New to evals and this moved fast? The Get started tutorial builds the same thing up one concept at a time.

Determinism for CI#

You don't want your eval suite to depend on a live LLM in pre-merge CI — too slow, too expensive, too flaky. The framework uses TestConfig cassettes to mock the model deterministically:

from autogen.beta.testing import TestConfig

cassettes = {
    "t1": TestConfig(ToolCallEvent(name="get_weather", arguments='{"city":"Tokyo"}'), "Tokyo is sunny."),
    "t2": TestConfig(ToolCallEvent(name="get_weather", arguments='{"city":"Paris"}'), "Paris is sunny."),
}

result = await run_agent(
    dataset,
    agent=build_agent,
    scorers=[called_get_weather],
    model_config=cassettes,  # dict keyed by task_id
    store_dir=Path("./runs"),
)

Same suite, same scorers, no API key required.
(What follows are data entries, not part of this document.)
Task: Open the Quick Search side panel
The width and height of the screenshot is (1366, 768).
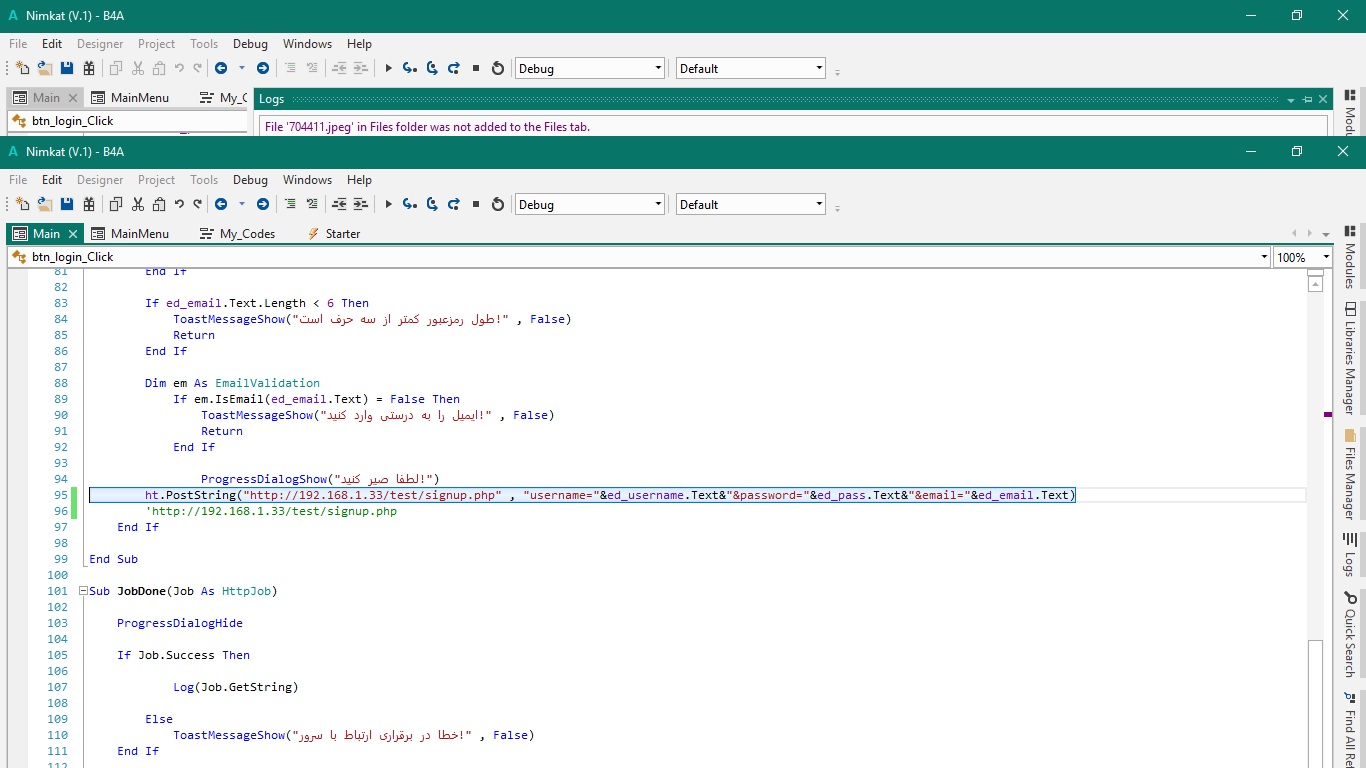Action: (x=1350, y=634)
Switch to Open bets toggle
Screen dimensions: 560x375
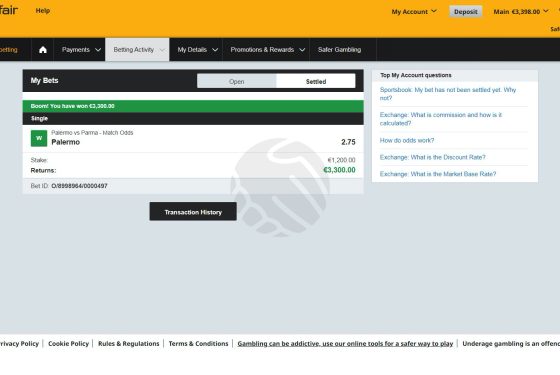click(x=236, y=81)
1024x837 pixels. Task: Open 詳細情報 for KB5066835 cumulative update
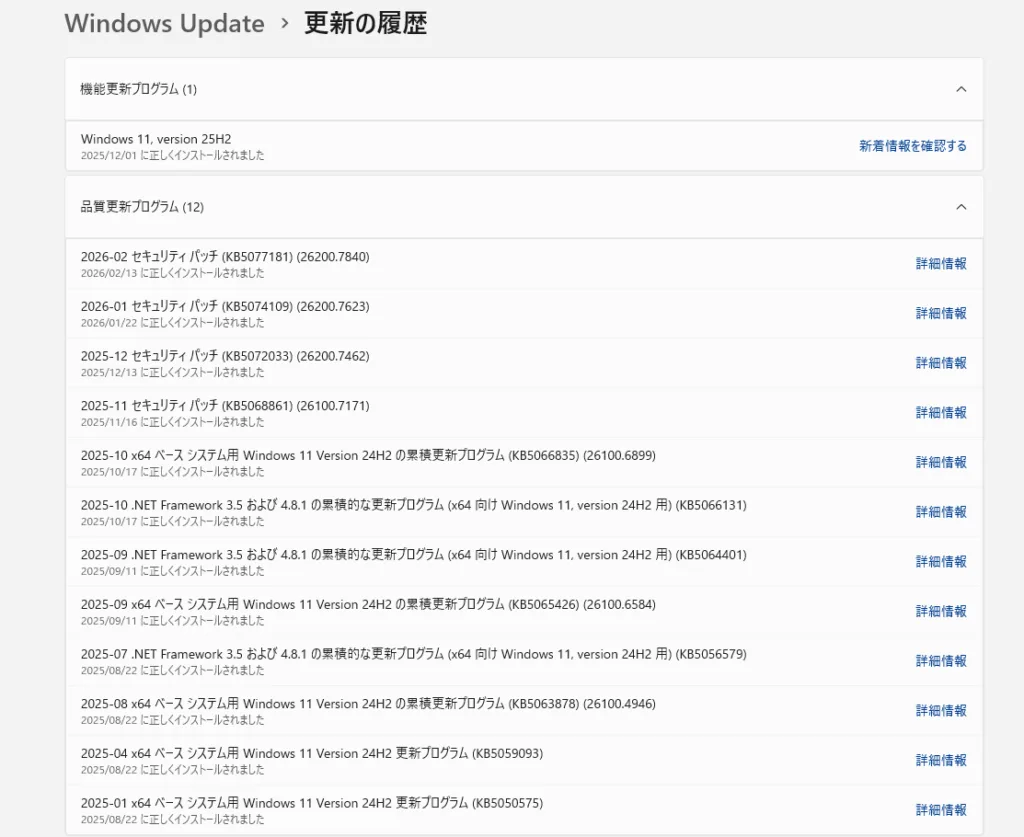pyautogui.click(x=941, y=462)
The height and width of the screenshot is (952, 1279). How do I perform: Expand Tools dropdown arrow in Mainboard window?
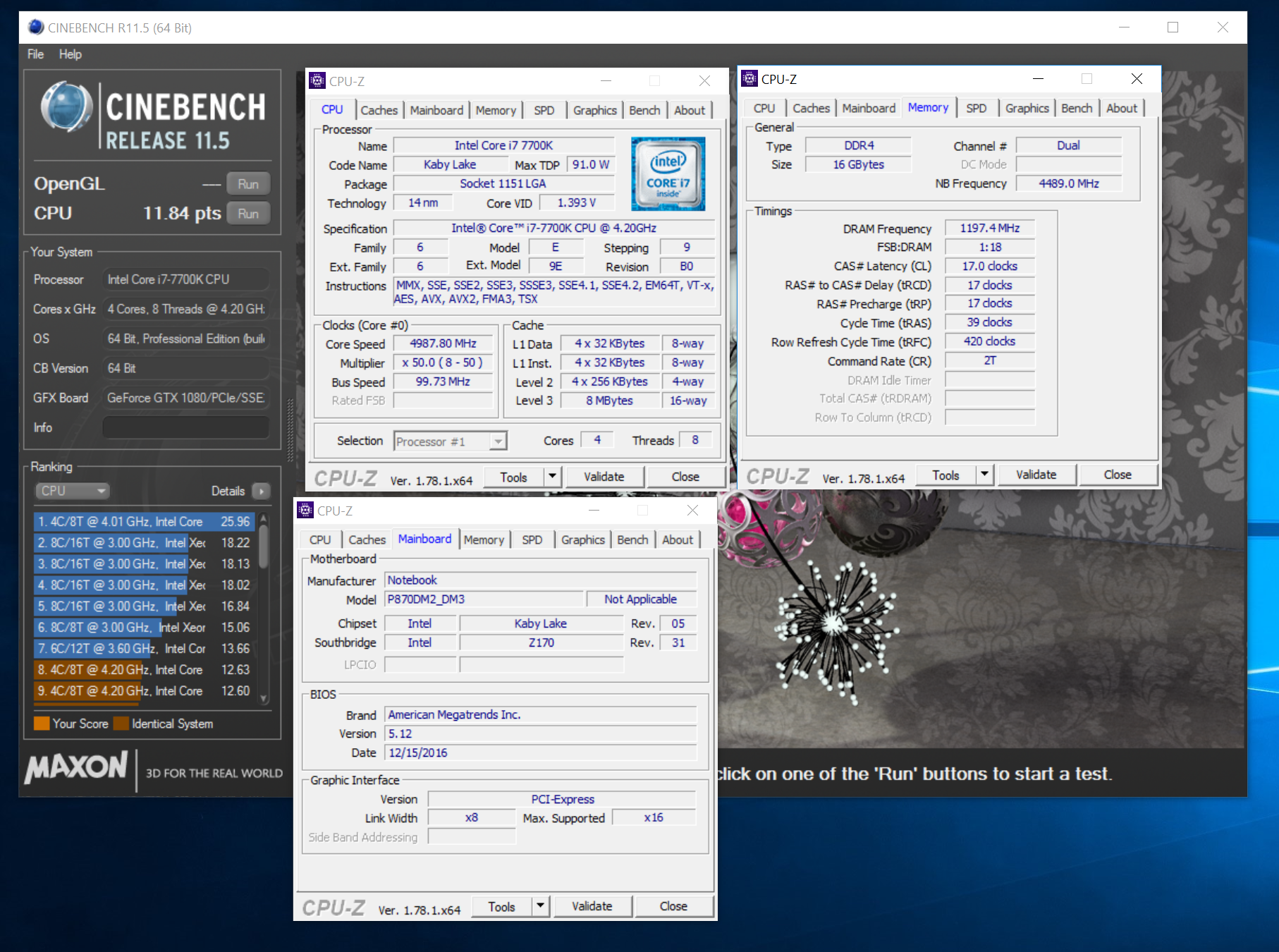tap(540, 906)

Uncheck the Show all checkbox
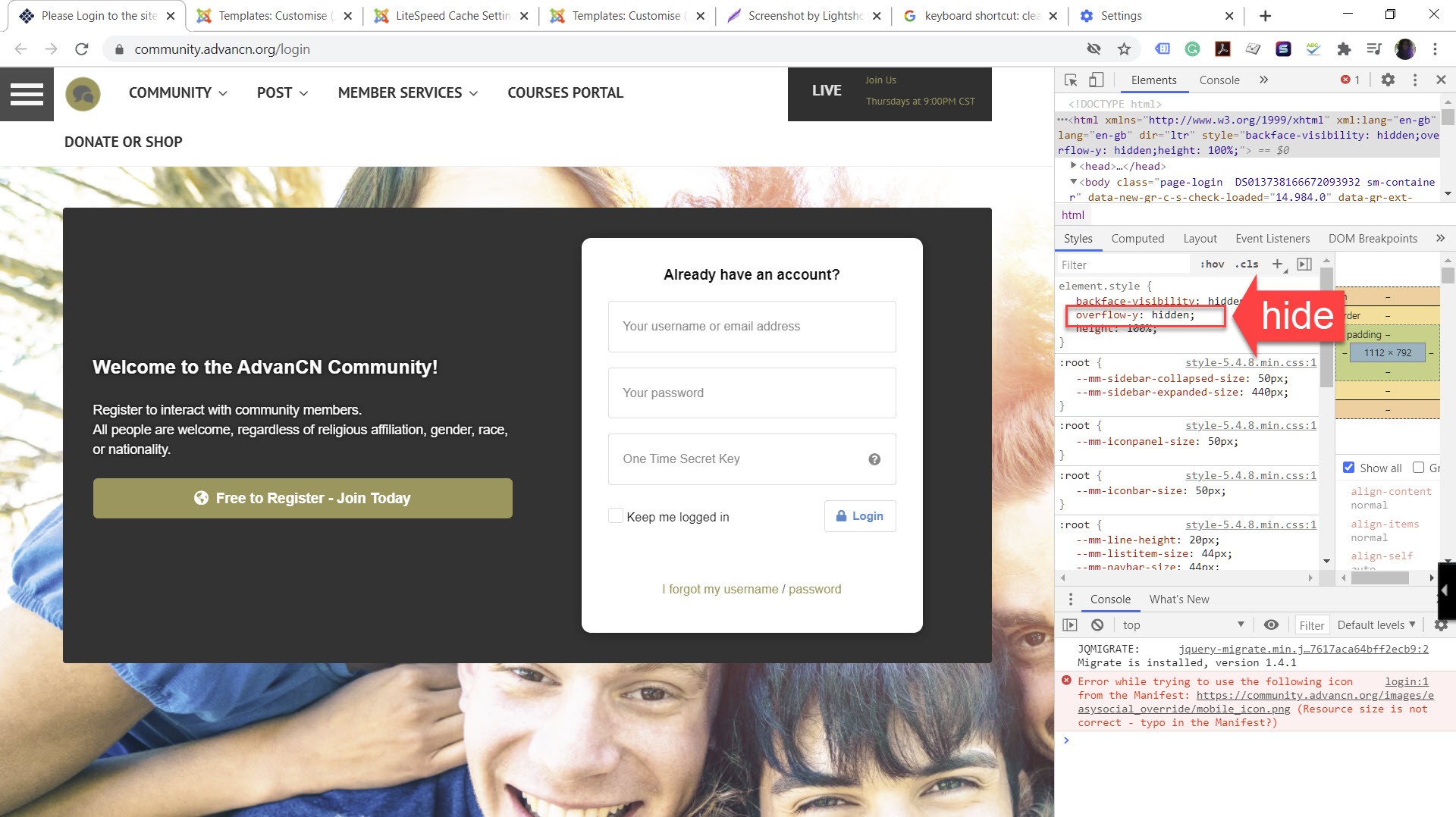click(1348, 468)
Output is identical on every machine.

What you get back#

Every run_agent() returns a RunResult and writes a JSON file to store_dir. The result exposes:

result.summary() — a printable text table (above)
result.pass_rate("scorer_name") — float between 0 and 1 for boolean scorers
result.score_stats("scorer_name") — mean / p50 / p95 / n for numeric scorers
result.value_counts("scorer_name") — {label: count} for categorical scorers
result.pass_rate("scorer_name", tag="hard") — any accessor takes tag= to slice to one segment (result.tags lists them)
result.aggregates — everything together
result.tasks — per-task records with full Trace, feedback list, and budget status
result.diff(load_run("runs/old.json")) — compare against a prior run; .regressions gates CI (assert not diff.regressions)

The JSON file is the persistence format. It's schema-versioned ("0.1") and is what a future hosted dashboard will render. See Runs for the full shape.

Where to next#

Get started — a paced, step-by-step first eval if this quick-start moved too fast.
Scorers — how to write them, the six prebuilts (including agent_judge and failure_attribution), return-shape rules, exception handling.
Runs — Suite, the run_agent() signature, RunResult deep dive, evaluate_traces for existing traces, repeats=, and stream= to observe a run live.
Variants & Pairwise — compare builds on a leaderboard, or head-to-head.
Persistence & tracking — the run JSON, comparing runs for regressions, and tracking an agent across iterations.

What's in scope#

v0 ships offline evaluation (run a curated dataset with run_agent) and grading of existing traces (evaluate_traces over a directory or Grafana Tempo) — so you can already grade captured production traces with the same scorers. Still on the roadmap: continuous online evaluation and a hosted dashboard.